そして歴史上初の女性勇者となった勇者ルナティア。
歴史上でも最強の勇者パーティーとして魔界に送り出されたルナティア達はかつてないほどまでに魔王がいると言われる魔王城へと接近する事に成功していた。
だが、今現在ルナティア達は魔王城がある場所とは真逆の方向へと駆けていた。
「なんなのよ! あの化け物は!」
「はぁはぁ、名乗っていただろう」
「それはそうだけど聞いてないわよ! あんなに強いなんて!」
ルナティアの苦情に戦士ラミアスが正論で返すと、彼女は更にそれを苦情で返した。
2人にはまだ喋る余裕があったが、2人とは違い体力が低いカーナはただ走るだけで精一杯だった。
端的に言えばルナティア達は逃げていた。
魔界で初めて遭遇した圧倒的強者から。
魔界でこれまで遭遇してきた魔獣や魔人を何度も打ち倒してきた自信もあってか、ルナティアは自分達の力を合わせれば魔王を打ち倒すこともできるとそう信じていた。
だが、彼女はそんな自信を粉々に打ち砕かされてしまう強者に出会ってしまった。
まだここに来るには早かった。
そう思ってももう遅かった。
あの化け物はもうすぐそこまで迫っているのだから。
(これ以上は……)
凄まじい速度で追ってくる魔力を察知したルナティアは逃げきれない事を悟り、足を止めた。
それに気づいたラミアスとカーナもルナティアに続き、足を止める。
「……ルナ? なんで止まるの? もしかして戦う気?」
足を止めたルナティアを見たカーナが疑問の声を上げた。
カーナにとってルナティアの行動が理解できないモノだったからだ。
ここで3人の力を合わせたとしても、今、迫っている者に勝利できる確率はほぼ無いに等しいことなど分かりきっていた。
ルナティアは小さく深呼吸した後、決意の言葉を口にした。
「2人は逃げて。私がここで奴を足止めするわ」
それがルナティアが導いた最善の手段だった。
今、ルナティア達を追ってきている化け物を足止めできる可能性があるのは自分しかいないと理解してしまったのだ。

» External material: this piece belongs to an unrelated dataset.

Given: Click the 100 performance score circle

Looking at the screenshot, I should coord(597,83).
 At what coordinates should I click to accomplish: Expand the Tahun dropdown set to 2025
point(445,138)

とはいってもあくまで可能性の話で、ルナティア自身確実に2人を逃がす程の時間を稼ぐことができるかは分からなかった。
だが、カーナは首を縦に振る事はなかった。
「私達も戦う。あなた一人を置いてはいけない!」
「これは命令よ!」
「嫌よ!」
普段はそうでもないが、こういう話になるとカーナは頑固だった。
だがそれでもルナティアはカーナの提案を受け入れることはできない。
ルナティアにはカーナとラミアスをこんな所まで連れてきてしまった責任がある。
確かに冒険者協会から魔王討伐の指示があったのは確かだが、最終的に魔界行きを決めたのは勇者パーティーのリーダーであるルナティアなのだから。
ルナティアはカーナの後ろにいたラミアスに視線を送ると、それだけでルナティアの考えを理解したラミアスは小さく頷いた。

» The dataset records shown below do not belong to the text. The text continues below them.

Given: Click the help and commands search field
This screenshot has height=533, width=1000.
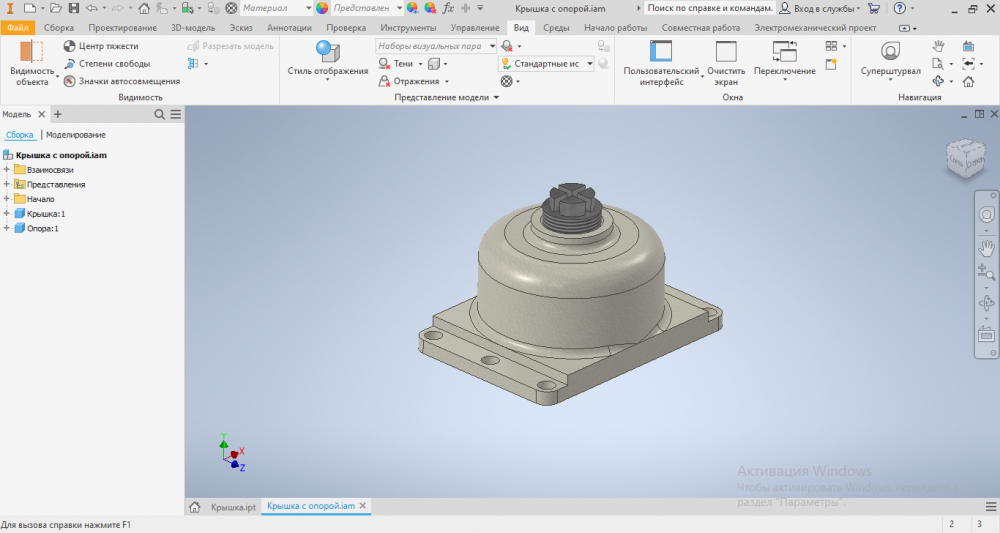Looking at the screenshot, I should 708,8.
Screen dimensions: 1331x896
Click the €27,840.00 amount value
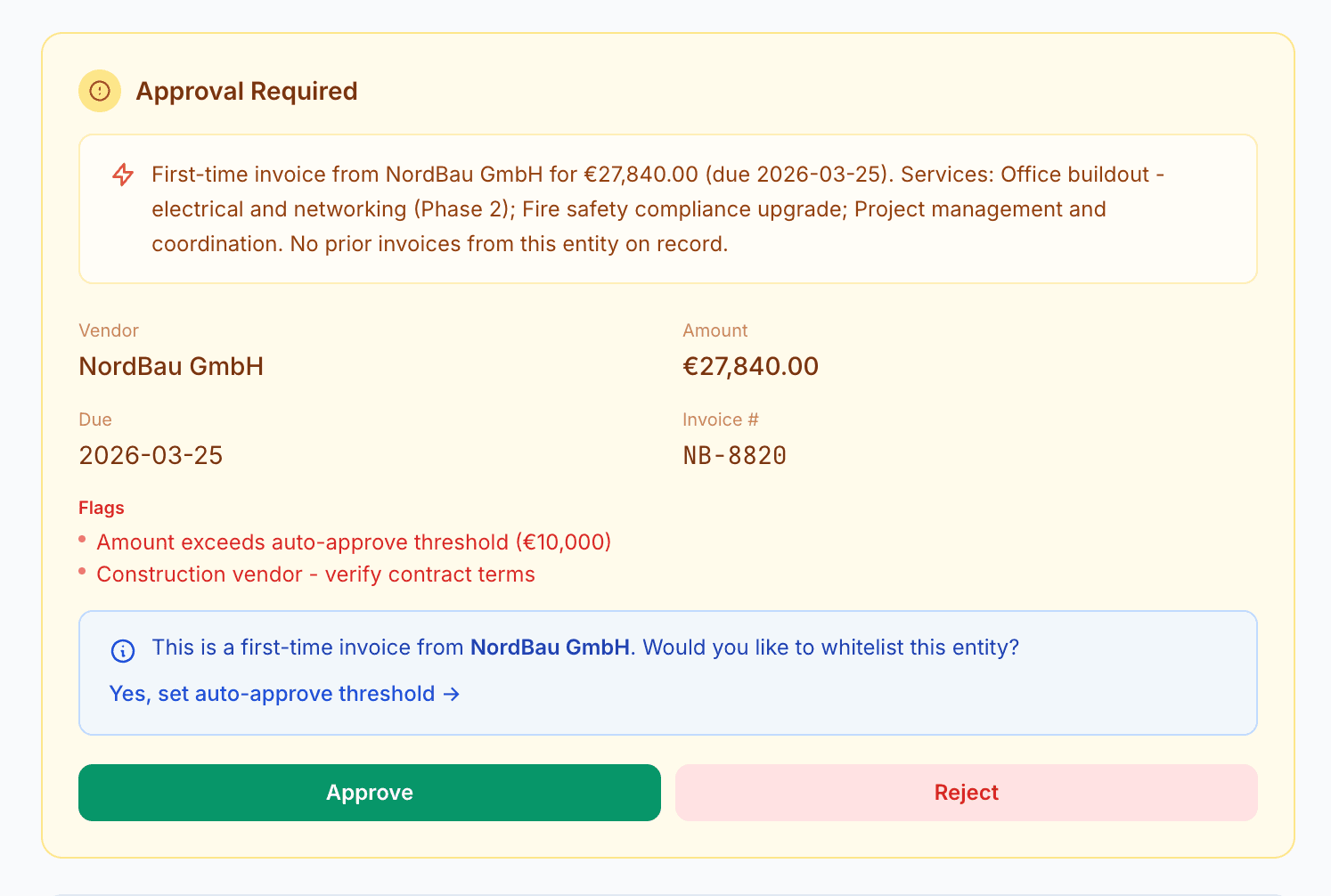(750, 366)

そして、ルナティアはゆっくりとカーナに近づいていく。
「……ごめん、カーナ」
「ルナ、何を……」
ルナティアが謝罪の言葉を口にしながらカーナの腹を殴りつけるとカーナはそのまま意識を失った。
ルナティアが崩れ落ちそうになるカーナを優しく抱き留めると笑みを浮かべながらラミアスに視線を送る。
「ラミアス、カーナを頼むわ。幸せにしなさいよ」
「気付いていたのか?」
「そりゃ、気づくわよ。あなたはともかくカーナは幼馴染だからね。泣かせたら承知しないから」
ルナティアは溜息を吐きながら言うが、2人が恋仲だと気付いた主な要因はカーナにある。

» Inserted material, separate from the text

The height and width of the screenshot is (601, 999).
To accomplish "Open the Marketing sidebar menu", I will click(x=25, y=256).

カーナは隠しているつもりだったのだろうが、ラミアスの事を話すカーナの表情は正に恋人に対するそれだった。
アレでは恋愛経験皆無に等しいルナティアでも気づかないわけがなかった。
「そうか、承知した。……すまない、できれば生きて王都で会おう」
「えぇ、そのつもりよ」
ルナティアはラミアスに力一杯の笑顔を向けるが、ルナティアにもラミアスにもそれは微かな希望ですらない事は分かっていた。
この場に残ってあの化け物を相手に戦って生き残る事などほぼ不可能なのだから。
短い別れの挨拶を済ませるとラミアスはカーナを肩に担ぎ、森の奥へと消えていった。
ラミアスたちを逃がし、時間を稼ぐためにその場に残ったルナティアは迫りくる脅威をただ待ち受ける。
そして、ラミアスたちがいなくなった、数十秒ほど経ったその時だった。
それはルナティアの前に姿を現した。
「勇ましいな、勇者。俺を相手に一人残るとは」
「魔王軍四天王シュトライゼン……」
重厚な漆黒の鎧でその身を包み、人間界で【黒騎士】の異名で怖れられる魔王軍四天王にして魔王を除けば最強の魔人。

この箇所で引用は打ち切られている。